The Bank of England has held interest rates at 5 per cent. This was the expected outcome of the Monetary Policy Committee’s latest meeting, which saw members vote 8-1 to maintain the base rate. 

Was it a mistake not to cut rates? The latest economic data appears to have persuaded the MPC to lean into their (now) hawkish tendencies and keep rates steady. The headline inflation rate is almost on target but the rise in core inflation in August (which excludes more volatile prices like food and energy) and in services inflation – as well as mixed signals from the labour market – gave the Bank good reasons to wait until later in the Autumn to cut rates.

‘The need to squeeze persistent inflationary pressures out of the system,’ is the reason the Bank gives for pausing in its minutes today, as it assesses the medium-term prospects of getting inflation back to target ‘on a lasting basis’, and prepares for inflation to gradually climb to 2.5 per cent by the end of the year.

But regardless of the latest monthly updates, the BoE was never expected to announce a consecutive cut. The vote last month to reduce the base rate by 0.25 percentage points – the first rate cut since March 2020 – was on a knife-edge. Markets had assumed ahead of today’s announcement that Threadneedle Street would pause, giving time to assess the impact of its change in trajectory before opting to reduce the base rate again. 

The pause isn’t expected to last for long. While markets factored in today’s vote, they are expecting at least one more rate cut by the end of the year, possibly at the MPC’s next meeting at the start of November. Slow and steady remains the Bank’s approach; the MPC noted today that a ‘gradual approach to removing policy restraint remains appropriate.’

As the chief economist to Panmure Liberum, Simon French, writes this morning on X, it’s prudent for the Bank to wait because ‘you get a lot of important information in a short pace of time before the next meeting.’ That will include the details of Rachel Reeves’s first Budget and a new set of forecasts from the Office for Budget Responsibility. The projections will no doubt look different from March, as indicated by just how much the BoE has revised up its own growth projections for the year: from 0.2 per cent to 1.2 per cent in last month’s report.

Today’s report suggests those latest forecasts are largely on track, with UK GDP increasing by 0.5 per cent in the second quarter of the year, ‘0.1 percentage points lower than had been expected in the August Monetary Policy Report’. Meanwhile, the Bank now predicts the economy will grow by 0.3 per cent in the third quarter, slightly below its 0.4 per cent forecast last month, but not far off.

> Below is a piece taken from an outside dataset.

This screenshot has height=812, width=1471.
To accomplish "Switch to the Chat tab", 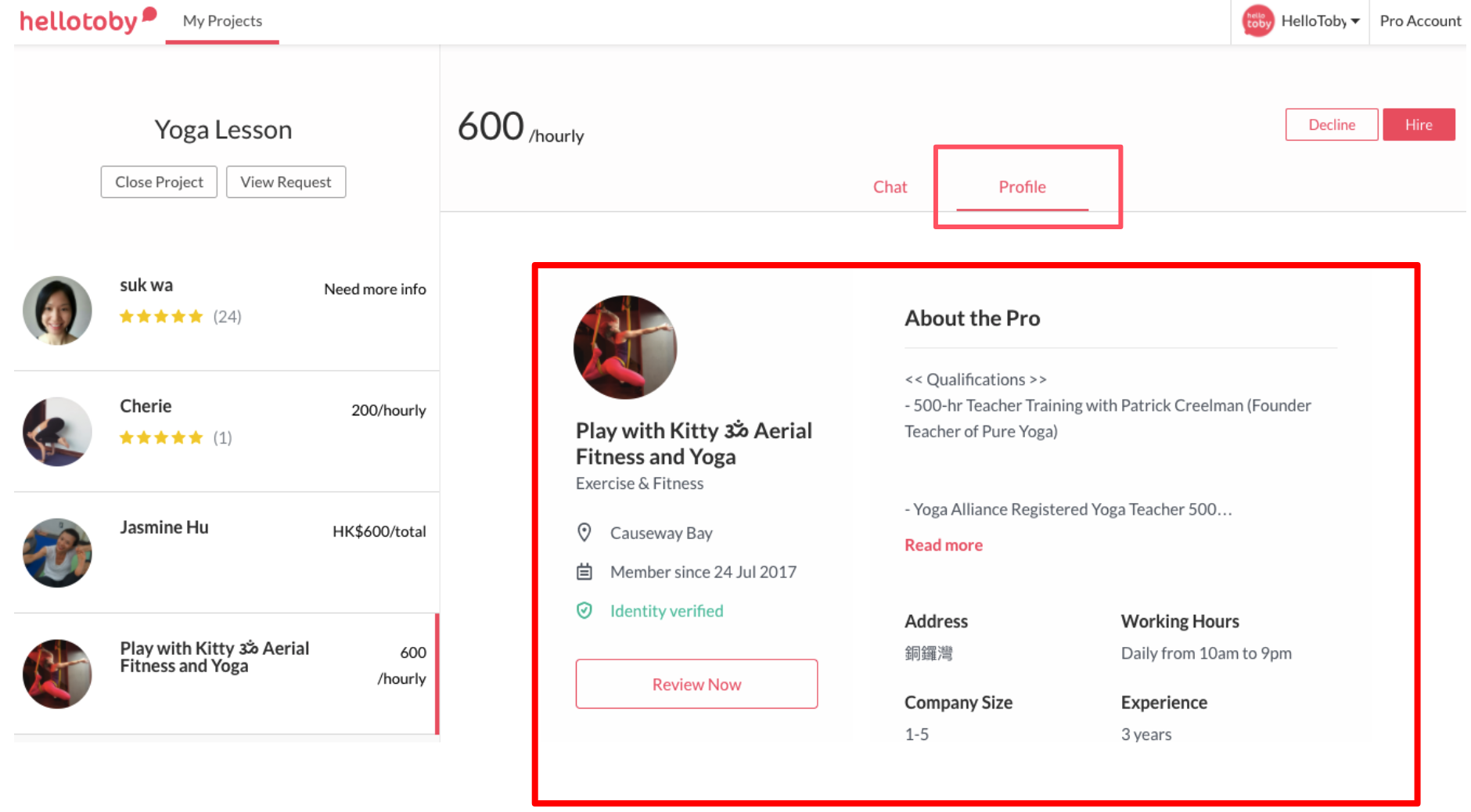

Despite economic stagnation in June and July, when the economy didn’t grow, the BoE appears to feel confident, not only that growth will resume, but that the UK is nowhere near recession territory. This gives the Bank another reason to pause: it can be fairly certain that delaying the next rate cut for a matter of weeks is not going to move the economy into dangerous territory (as arguably it contributed to doing at the end of last year).

With the BoE maintaining the base rate, the real rate-cutting story this week comes from America, where the Federal Reserve opted for a half percentage point cut, taking rates to a range of 4.75 per cent to 5 per cent. Having come under criticism for delaying a rate cut at its last meeting, the Fed opted for a bigger and bolder reduction. It's a big contrast to the slow and steady approach adopted by the BoE.

No doubt the Fed was under pressure to start its own rate-cutting process, especially after signalling for some time that it would begin. Still, plenty of eyes have been raised at the timing of the cut: central banks are often loathe to make any kind of major moves leading up to an election, as the status as independent is critical for market confidence. It’s somewhat surprising to see the Fed not just cut rates, but really go for it, less than two months out from US polling day.